» **EXERCISE AIM**: Reproduce the lines below verbatim, everything from the line containing "Click the Signalyst HQPlayer logo" down to the line containing "Action: point(43,514)", including both of those lines.

━━━━━━━━━━━━━━━━━━━━

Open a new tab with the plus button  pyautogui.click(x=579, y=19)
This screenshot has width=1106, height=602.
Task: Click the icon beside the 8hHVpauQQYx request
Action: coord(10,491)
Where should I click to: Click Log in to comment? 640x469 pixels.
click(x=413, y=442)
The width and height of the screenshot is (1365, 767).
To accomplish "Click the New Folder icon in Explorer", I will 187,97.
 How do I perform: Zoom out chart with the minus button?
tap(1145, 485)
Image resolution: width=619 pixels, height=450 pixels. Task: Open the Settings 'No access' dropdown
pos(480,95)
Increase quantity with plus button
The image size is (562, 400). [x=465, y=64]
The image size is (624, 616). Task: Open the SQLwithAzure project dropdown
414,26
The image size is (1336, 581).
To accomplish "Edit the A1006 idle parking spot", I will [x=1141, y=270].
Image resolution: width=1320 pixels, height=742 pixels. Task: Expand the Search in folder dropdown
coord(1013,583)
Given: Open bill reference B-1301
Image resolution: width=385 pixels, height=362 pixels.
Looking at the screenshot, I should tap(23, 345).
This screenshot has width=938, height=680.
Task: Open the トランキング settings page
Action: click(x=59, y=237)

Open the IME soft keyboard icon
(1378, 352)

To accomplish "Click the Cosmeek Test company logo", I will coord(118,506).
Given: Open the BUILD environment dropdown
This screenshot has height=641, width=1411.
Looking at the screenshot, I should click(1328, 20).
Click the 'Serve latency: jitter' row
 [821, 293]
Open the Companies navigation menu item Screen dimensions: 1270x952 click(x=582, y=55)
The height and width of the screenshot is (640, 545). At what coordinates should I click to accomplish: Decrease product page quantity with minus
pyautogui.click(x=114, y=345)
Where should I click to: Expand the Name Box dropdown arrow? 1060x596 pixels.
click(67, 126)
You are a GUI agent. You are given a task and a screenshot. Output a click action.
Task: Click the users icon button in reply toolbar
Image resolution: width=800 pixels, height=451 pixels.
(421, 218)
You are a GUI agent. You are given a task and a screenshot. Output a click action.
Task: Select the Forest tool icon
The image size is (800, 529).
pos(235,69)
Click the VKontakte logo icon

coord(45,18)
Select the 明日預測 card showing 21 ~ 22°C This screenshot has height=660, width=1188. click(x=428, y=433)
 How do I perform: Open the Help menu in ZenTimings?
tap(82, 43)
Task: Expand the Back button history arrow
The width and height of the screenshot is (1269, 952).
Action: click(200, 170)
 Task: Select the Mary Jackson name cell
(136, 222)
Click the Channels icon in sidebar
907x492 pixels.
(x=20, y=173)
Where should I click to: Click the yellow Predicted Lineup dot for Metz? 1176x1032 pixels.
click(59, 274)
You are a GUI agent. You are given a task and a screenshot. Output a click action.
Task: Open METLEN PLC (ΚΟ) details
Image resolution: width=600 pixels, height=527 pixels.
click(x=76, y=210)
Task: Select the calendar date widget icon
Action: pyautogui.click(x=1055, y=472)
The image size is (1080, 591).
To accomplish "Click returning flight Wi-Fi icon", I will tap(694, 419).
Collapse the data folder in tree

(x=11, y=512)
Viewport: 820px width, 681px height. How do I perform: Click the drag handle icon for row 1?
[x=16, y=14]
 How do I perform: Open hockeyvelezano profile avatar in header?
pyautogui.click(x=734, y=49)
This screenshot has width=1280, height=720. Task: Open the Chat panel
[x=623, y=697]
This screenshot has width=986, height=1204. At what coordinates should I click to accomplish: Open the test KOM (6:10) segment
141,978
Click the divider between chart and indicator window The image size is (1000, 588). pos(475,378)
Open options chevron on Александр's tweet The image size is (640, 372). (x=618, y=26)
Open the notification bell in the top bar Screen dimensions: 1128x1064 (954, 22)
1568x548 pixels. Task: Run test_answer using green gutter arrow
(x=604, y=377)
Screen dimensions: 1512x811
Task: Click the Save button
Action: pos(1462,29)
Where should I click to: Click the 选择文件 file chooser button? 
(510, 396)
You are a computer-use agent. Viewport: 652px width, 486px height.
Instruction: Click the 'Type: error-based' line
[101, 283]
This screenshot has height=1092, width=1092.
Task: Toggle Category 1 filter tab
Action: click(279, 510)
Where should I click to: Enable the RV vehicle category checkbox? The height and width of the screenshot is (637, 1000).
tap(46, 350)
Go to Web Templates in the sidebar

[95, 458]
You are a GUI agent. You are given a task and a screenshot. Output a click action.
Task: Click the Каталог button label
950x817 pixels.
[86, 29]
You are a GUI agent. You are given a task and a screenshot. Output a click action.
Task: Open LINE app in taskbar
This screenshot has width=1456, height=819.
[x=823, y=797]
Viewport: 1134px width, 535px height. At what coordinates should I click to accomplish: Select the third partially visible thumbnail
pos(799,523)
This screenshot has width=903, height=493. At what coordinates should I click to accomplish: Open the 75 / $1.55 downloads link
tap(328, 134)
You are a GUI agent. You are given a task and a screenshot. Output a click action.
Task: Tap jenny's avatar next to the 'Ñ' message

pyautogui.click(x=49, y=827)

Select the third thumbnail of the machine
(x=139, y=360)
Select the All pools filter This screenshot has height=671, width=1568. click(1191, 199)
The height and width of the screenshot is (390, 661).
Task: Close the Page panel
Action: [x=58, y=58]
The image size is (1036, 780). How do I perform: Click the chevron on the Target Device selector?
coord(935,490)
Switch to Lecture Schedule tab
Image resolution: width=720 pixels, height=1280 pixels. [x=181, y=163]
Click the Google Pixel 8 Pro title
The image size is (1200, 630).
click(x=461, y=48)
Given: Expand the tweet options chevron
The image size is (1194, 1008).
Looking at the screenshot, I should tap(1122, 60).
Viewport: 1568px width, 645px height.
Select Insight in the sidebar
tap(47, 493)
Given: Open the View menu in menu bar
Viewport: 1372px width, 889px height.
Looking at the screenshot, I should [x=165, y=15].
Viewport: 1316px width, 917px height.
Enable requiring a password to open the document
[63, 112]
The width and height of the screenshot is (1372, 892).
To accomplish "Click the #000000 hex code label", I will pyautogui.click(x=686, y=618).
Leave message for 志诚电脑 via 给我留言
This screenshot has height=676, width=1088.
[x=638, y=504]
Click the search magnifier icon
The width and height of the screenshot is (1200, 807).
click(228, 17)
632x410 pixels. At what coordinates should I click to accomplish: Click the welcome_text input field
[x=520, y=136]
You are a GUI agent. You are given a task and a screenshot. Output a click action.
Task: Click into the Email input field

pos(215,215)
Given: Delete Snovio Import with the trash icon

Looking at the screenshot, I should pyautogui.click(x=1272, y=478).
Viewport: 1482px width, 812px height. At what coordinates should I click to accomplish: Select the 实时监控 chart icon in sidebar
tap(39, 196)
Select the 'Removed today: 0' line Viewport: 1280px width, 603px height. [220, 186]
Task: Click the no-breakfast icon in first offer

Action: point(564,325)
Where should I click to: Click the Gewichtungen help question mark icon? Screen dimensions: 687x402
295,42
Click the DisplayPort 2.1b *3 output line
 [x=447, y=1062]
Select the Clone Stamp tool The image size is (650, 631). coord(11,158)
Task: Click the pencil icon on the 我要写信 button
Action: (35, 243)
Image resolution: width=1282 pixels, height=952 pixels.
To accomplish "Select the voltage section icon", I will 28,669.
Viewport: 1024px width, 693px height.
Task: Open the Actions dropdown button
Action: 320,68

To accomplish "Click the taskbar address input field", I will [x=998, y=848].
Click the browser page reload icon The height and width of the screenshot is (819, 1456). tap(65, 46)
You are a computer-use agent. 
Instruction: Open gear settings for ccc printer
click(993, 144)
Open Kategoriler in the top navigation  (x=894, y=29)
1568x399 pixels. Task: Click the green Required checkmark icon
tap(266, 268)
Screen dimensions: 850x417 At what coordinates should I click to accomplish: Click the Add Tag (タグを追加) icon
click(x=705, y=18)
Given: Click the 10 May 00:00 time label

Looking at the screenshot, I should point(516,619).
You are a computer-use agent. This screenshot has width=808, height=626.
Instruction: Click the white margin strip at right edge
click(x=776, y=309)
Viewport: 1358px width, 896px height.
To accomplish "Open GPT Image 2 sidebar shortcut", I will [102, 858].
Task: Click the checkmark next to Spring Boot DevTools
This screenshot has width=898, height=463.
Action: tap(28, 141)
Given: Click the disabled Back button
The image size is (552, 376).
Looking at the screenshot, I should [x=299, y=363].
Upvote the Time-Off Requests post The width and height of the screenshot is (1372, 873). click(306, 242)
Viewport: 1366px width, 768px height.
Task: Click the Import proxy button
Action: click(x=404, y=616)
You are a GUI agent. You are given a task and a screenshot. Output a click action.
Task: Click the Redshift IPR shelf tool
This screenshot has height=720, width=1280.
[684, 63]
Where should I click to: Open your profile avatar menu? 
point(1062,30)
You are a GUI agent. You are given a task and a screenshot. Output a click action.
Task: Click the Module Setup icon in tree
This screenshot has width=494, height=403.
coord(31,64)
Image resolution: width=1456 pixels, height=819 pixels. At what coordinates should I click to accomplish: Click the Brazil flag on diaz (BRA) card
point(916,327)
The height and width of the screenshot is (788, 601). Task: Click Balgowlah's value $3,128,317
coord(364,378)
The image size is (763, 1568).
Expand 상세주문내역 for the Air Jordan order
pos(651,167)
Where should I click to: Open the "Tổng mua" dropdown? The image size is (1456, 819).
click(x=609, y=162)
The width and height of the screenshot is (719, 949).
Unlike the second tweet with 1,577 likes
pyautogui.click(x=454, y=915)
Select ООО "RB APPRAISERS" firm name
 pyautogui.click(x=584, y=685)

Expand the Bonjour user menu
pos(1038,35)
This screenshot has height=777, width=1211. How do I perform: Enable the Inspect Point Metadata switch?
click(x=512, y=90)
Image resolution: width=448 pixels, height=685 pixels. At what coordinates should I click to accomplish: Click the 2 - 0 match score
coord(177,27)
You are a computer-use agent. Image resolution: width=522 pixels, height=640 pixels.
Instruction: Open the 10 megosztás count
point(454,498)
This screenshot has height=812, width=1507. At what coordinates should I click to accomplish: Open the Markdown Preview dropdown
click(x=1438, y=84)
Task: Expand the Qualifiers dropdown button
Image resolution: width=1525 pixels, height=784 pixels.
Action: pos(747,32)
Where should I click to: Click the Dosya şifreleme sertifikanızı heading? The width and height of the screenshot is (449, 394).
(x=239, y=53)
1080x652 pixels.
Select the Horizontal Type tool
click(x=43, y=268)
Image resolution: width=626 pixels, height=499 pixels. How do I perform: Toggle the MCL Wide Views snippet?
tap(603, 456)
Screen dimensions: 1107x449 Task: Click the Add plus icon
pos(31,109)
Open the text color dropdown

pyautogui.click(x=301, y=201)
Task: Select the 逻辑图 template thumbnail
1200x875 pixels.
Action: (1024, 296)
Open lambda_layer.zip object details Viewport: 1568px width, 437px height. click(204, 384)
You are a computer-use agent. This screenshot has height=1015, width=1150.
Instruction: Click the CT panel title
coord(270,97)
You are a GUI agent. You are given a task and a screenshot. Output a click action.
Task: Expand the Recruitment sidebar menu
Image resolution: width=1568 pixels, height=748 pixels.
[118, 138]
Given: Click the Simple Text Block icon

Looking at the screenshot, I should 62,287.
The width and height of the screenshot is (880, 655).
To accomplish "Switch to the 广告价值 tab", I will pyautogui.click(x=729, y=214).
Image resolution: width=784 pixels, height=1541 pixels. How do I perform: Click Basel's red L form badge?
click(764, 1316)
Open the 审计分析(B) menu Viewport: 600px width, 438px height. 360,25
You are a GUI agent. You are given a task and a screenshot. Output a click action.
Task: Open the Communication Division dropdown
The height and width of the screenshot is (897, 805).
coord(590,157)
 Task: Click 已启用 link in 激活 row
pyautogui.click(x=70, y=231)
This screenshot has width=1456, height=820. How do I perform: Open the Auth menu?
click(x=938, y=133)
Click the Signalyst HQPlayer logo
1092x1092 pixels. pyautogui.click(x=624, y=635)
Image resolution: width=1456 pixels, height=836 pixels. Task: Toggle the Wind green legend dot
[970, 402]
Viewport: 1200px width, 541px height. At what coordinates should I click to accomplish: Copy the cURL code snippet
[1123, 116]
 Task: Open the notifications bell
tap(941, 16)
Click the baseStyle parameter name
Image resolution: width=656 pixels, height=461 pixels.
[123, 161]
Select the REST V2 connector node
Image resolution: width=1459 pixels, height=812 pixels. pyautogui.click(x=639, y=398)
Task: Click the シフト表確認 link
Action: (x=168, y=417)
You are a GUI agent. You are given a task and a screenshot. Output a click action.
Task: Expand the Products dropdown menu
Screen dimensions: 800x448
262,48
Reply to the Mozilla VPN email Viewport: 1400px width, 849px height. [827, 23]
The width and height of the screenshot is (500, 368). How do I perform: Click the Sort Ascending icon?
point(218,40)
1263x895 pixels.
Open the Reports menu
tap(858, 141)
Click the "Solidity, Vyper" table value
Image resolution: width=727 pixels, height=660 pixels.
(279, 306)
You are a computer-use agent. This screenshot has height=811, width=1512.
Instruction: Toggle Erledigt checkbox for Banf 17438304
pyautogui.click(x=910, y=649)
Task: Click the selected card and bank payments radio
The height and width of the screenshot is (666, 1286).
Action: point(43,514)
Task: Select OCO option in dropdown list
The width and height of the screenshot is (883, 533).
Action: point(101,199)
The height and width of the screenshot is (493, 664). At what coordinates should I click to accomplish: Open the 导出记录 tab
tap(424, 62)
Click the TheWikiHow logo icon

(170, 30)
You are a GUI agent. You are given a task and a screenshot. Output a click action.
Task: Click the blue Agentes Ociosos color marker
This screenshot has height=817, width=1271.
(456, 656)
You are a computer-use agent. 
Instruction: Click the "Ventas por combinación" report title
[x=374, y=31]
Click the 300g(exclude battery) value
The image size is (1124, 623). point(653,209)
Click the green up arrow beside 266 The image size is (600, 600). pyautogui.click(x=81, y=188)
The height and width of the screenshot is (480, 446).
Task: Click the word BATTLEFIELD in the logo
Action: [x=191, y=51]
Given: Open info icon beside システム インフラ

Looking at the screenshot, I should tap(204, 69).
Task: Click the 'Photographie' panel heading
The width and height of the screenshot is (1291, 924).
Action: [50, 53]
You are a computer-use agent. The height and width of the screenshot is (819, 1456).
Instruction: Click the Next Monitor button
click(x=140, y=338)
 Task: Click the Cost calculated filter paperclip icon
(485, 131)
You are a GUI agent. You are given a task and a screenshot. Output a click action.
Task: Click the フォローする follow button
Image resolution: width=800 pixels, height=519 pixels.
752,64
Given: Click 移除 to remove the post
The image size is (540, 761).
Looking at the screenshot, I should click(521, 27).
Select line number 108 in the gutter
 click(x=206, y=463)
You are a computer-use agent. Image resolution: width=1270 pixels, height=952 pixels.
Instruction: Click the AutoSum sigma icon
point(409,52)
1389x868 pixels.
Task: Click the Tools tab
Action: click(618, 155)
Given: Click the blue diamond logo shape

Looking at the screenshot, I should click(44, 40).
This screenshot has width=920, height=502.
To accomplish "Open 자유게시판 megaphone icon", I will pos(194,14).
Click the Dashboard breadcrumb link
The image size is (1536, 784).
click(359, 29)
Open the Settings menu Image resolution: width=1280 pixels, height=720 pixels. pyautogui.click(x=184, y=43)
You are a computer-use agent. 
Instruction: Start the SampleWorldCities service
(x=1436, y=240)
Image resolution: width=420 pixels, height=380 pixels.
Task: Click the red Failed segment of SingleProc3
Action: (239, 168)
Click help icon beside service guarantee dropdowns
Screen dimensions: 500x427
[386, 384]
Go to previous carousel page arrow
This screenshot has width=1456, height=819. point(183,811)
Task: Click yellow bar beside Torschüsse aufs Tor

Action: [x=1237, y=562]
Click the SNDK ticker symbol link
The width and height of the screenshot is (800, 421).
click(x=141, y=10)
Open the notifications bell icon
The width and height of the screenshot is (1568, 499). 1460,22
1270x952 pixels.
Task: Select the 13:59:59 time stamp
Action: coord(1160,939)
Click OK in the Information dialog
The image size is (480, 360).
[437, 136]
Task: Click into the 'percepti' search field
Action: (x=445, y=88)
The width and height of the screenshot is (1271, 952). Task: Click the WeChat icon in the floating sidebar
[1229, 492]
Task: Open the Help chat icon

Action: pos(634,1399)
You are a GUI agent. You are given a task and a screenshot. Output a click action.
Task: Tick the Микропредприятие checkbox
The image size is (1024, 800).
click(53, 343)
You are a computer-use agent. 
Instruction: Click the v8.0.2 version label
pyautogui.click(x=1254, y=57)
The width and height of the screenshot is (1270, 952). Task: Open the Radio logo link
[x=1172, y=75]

━━━━━━━━━━━━━━━━━━━━

» **SOLVED PROBLEM**:
Click the Signalyst HQPlayer logo
1092x1092 pixels. pyautogui.click(x=624, y=635)
Image resolution: width=1456 pixels, height=836 pixels. Task: Toggle the Wind green legend dot
[970, 402]
Viewport: 1200px width, 541px height. At what coordinates should I click to accomplish: Copy the cURL code snippet
[1123, 116]
 Task: Open the notifications bell
tap(941, 16)
Click the baseStyle parameter name
Image resolution: width=656 pixels, height=461 pixels.
[123, 161]
Select the REST V2 connector node
Image resolution: width=1459 pixels, height=812 pixels. pyautogui.click(x=639, y=398)
Task: Click the シフト表確認 link
Action: (x=168, y=417)
You are a GUI agent. You are given a task and a screenshot. Output a click action.
Task: Expand the Products dropdown menu
Screen dimensions: 800x448
262,48
Reply to the Mozilla VPN email Viewport: 1400px width, 849px height. [827, 23]
The width and height of the screenshot is (500, 368). How do I perform: Click the Sort Ascending icon?
point(218,40)
1263x895 pixels.
Open the Reports menu
tap(858, 141)
Click the "Solidity, Vyper" table value
Image resolution: width=727 pixels, height=660 pixels.
(279, 306)
You are a computer-use agent. This screenshot has height=811, width=1512.
Instruction: Toggle Erledigt checkbox for Banf 17438304
pyautogui.click(x=910, y=649)
Task: Click the selected card and bank payments radio
The height and width of the screenshot is (666, 1286).
Action: point(43,514)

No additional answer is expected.